Comparison: Kubeadmiral and Karmada

Author: Derek Mortimer | Posted on: March 17, 2025

Kubeadmiral, Karmada, and Multi-cluster Federation Standards

A client recently asked us for a comparison of two multi-cluster Kubernetes management technologies, specifically Kubeadmiral and Karmada . In this post we’ll introduce these technologies, and the Kubernetes standards that influenced their architecture, to enable multi-cluster workload orchestration. The focus will be entirely on managing the manifests inside existing Kubernetes clusters, specifically excluding discussion of standards such as the Cluster API which are concerned with the provisioning of new clusters from scratch.

Introduction

When we talk about multi-cluster orchestration (also known as federation), we are referring to having multiple Kubernetes clusters, each of which is managed by some centralized authoritative source of truth for what manifests should be deployed. For clarity, we will refer to them as hub and spoke clusters:

Hub clusters are the authoritative single source of truth that defines what manifests should be deployed to all managed clusters
Spoke clusters are associated with a hub cluster, the local state on a spoke cluster is constantly reconciled towards the desired state defined by the hub cluster

Two approaches exist for synchronizing this configuration between the hub and spoke clusters, the push and pull models:

In the push model, the hub cluster proactively manages manifests deployed on the spoke clusters (e.g., by directly interacting with its Kubernetes API), ensuring that they stay reconciled against the defined configurations.
In contrast, the pull model moves the reconciliation into spoke clusters themselves. Each spoke cluster monitors the hub cluster, autonomously pulling updates and reconciling local state as needed.

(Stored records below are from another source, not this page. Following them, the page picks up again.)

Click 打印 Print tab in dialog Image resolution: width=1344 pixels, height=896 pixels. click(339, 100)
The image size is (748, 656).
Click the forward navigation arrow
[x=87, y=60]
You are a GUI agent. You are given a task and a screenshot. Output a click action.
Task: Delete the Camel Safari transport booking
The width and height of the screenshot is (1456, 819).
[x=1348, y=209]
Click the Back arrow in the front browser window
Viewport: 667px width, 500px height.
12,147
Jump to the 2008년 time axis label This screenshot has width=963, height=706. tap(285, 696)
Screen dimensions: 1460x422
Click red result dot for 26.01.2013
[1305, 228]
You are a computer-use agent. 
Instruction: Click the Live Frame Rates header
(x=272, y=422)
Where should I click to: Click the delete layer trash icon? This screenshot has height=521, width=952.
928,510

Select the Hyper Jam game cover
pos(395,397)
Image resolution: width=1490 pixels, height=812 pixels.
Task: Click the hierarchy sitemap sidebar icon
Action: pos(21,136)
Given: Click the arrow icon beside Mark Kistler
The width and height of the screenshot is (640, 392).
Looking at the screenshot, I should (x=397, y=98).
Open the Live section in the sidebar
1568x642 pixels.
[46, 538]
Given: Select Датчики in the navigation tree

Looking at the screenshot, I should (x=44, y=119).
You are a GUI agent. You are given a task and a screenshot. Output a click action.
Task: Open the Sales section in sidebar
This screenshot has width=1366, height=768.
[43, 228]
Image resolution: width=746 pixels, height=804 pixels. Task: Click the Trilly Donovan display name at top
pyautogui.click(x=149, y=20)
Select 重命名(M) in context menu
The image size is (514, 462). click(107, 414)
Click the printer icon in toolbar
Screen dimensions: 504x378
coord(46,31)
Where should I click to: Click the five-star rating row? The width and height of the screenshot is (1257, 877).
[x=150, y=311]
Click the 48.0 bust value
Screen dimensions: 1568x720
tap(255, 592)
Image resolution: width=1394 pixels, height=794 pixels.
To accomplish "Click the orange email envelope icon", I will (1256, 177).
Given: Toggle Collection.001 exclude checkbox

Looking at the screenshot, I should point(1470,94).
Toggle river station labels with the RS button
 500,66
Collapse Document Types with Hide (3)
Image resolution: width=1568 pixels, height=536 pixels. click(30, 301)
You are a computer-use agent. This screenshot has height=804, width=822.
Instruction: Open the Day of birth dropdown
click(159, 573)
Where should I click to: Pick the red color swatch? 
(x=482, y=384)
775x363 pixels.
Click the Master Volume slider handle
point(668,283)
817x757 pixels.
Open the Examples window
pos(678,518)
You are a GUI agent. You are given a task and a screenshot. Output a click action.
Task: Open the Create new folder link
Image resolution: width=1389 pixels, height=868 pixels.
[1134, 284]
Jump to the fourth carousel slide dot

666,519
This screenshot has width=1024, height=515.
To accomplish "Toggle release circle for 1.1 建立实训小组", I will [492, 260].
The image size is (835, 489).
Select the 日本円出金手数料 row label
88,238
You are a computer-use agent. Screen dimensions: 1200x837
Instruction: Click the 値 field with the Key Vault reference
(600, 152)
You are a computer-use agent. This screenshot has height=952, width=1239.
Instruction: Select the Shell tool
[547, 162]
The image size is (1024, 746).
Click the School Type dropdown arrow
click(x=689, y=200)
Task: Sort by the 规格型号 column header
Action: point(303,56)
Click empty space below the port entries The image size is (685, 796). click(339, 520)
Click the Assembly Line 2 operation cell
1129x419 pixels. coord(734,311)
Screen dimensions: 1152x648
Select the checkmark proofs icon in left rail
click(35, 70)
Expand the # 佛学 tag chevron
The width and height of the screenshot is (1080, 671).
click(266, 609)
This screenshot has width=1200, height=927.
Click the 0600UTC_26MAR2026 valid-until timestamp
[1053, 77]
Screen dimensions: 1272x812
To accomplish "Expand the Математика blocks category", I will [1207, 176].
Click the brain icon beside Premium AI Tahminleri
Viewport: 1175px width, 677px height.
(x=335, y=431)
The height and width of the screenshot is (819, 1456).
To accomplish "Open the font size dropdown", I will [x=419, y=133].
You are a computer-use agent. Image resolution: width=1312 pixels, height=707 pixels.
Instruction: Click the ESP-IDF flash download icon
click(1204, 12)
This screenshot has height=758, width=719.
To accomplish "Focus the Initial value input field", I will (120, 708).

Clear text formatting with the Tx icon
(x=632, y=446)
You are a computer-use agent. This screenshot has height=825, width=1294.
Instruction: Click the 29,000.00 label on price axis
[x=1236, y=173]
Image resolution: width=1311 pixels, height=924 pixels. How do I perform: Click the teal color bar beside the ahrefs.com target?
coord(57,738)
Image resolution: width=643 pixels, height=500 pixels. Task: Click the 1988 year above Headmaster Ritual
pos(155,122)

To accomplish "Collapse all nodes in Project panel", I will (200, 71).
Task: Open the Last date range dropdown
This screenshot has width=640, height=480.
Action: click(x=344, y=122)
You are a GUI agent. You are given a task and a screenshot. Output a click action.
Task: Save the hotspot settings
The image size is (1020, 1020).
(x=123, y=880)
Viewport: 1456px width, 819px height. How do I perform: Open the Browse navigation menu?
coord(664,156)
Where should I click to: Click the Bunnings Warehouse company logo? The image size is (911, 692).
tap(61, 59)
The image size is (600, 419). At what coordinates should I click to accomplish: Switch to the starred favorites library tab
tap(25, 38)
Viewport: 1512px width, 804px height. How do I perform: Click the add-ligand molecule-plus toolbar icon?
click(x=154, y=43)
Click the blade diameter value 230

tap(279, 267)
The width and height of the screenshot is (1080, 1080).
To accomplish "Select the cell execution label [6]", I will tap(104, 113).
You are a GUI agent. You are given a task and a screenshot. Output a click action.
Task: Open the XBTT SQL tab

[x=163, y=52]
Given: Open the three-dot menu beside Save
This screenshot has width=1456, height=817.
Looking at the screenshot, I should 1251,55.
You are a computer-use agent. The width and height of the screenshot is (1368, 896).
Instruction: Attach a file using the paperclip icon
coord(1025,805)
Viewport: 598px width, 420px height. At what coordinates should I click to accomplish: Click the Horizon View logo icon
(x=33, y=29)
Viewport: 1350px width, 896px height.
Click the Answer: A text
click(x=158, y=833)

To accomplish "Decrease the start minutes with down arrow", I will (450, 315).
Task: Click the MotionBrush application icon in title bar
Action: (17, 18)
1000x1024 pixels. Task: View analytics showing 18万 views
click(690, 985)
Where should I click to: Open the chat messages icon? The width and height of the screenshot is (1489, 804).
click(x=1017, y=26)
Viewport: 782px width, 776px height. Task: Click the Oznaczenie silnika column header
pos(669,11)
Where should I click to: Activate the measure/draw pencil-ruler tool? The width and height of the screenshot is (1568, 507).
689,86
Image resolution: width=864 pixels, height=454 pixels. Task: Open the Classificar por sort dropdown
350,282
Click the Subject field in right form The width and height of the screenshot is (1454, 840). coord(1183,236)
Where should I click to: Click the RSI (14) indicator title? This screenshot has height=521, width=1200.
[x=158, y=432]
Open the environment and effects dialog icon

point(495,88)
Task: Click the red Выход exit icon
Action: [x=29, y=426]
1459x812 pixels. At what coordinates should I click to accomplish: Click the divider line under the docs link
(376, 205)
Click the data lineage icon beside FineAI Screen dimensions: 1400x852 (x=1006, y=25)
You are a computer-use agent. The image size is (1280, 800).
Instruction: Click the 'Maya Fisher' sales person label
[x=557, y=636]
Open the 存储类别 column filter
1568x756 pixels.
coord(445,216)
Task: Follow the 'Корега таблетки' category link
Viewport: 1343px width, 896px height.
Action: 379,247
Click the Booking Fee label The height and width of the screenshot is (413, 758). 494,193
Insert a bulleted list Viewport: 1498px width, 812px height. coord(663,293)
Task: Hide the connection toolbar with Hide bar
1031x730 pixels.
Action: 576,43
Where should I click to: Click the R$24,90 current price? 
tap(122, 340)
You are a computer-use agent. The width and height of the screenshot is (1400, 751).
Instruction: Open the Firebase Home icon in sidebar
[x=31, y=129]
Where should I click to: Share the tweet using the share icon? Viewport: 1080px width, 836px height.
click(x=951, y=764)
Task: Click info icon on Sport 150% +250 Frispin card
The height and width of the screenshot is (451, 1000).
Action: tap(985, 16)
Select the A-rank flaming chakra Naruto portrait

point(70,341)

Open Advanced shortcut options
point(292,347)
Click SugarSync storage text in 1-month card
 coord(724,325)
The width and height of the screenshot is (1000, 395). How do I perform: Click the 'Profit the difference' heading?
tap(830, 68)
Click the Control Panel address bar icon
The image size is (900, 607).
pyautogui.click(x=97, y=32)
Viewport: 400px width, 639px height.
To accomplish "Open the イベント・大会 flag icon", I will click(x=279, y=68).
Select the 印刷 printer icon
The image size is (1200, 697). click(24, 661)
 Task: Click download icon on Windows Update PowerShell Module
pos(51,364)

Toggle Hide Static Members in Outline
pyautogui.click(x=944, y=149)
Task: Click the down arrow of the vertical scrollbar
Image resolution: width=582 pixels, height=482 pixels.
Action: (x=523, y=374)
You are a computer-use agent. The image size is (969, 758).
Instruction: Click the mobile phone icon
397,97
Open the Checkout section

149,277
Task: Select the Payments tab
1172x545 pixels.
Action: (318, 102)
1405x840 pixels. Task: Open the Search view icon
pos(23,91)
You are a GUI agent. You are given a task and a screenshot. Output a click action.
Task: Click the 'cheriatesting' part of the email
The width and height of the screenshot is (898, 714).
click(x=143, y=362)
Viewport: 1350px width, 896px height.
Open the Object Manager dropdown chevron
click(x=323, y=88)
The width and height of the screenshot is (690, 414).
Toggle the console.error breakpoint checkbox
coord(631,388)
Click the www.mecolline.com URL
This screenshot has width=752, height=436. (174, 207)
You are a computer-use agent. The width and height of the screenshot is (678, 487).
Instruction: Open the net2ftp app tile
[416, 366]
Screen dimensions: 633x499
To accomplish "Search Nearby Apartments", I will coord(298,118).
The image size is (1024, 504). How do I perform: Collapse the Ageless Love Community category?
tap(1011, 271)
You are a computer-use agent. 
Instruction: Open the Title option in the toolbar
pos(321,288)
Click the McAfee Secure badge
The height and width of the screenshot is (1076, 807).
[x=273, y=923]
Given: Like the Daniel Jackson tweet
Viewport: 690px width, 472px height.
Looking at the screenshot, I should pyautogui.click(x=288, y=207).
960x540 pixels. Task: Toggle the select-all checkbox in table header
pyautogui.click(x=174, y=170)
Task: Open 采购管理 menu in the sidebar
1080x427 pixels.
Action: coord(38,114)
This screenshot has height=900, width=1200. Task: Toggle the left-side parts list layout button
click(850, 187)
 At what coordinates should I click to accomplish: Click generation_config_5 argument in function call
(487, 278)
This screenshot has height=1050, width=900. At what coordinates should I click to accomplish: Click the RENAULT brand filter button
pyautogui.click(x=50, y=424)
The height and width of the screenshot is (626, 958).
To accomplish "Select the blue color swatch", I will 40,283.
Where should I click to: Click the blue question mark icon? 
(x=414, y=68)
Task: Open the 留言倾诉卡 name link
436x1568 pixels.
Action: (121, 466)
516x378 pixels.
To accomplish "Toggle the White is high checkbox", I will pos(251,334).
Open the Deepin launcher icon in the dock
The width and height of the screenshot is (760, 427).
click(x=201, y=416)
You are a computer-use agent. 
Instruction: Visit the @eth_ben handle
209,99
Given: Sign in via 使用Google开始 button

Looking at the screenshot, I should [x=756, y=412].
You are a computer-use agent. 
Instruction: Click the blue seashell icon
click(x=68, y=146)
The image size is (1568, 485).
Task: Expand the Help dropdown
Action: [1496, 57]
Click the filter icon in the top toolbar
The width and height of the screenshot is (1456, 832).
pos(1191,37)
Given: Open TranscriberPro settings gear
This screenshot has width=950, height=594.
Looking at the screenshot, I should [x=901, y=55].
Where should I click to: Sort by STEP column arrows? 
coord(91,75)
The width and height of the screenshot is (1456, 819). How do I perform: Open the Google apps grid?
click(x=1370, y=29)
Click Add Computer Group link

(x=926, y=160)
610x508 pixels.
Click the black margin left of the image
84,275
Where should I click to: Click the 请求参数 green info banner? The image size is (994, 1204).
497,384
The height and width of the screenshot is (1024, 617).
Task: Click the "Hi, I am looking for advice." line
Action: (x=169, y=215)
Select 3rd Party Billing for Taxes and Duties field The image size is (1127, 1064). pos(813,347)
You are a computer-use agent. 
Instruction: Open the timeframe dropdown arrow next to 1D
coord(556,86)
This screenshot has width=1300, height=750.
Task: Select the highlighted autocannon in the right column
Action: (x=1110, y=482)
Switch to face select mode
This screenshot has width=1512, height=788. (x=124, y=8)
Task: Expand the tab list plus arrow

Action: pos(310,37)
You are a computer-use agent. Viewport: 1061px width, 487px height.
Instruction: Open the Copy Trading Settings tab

This model simplifies how platform engineering and application teams can deploy workloads consistently across an estate of managed clusters. By aligning all spoke clusters to a single source of truth, the system can automatically detect configuration drift and trigger reconciliation.

Crucially, this approach also leverages a Kubernetes-native approach to define, manage, and automate the federated rollout process, aligning with the broader cloud-native ecosystem for a familiar user experience.

Evaluation

We’ll evaluate the standards and solutions in terms of:

Capability	Reasoning
Dynamic Placement	Can manifests be dynamically placed on subset of spoke clusters? Can replicas be dynamically spread?
Dynamic Configuration	Can Kubernetes resources of all types be synchronized to spoke clusters? Can Kubernetes resources have per-cluster overrides applied to them when synchronized?
Operational Complexity	How difficult/complex are the tools to deploy? How difficult/complex are the tools to run? How are the solutions architected and designed?
Operational Mode Support	Is push-based management supported? Is pull-based management supported?

Before we get into evaluating Kubeadmiral, we’ll take a bit of a detour to look at the first set of Kubernetes working group APIs targeting the use case of multi-cluster federation: Kubefed.

Standards: Kubefed

Across its v1 and v2 incarnations, Kubefed was a CNCF/k8s standard that introduced the terminology of a “federation control plane” (i.e., the hub cluster) to manage resources across multiple federated Kubernetes clusters (i.e., the spoke clusters). The hub is made aware of other clusters using Kubernetes objects — in v1, this was the Cluster object, while in v2, the FederatedCluster object served the same purpose. The federation control plane acts as a central manager, ensuring resources are synced and distributed across these clusters following the push model.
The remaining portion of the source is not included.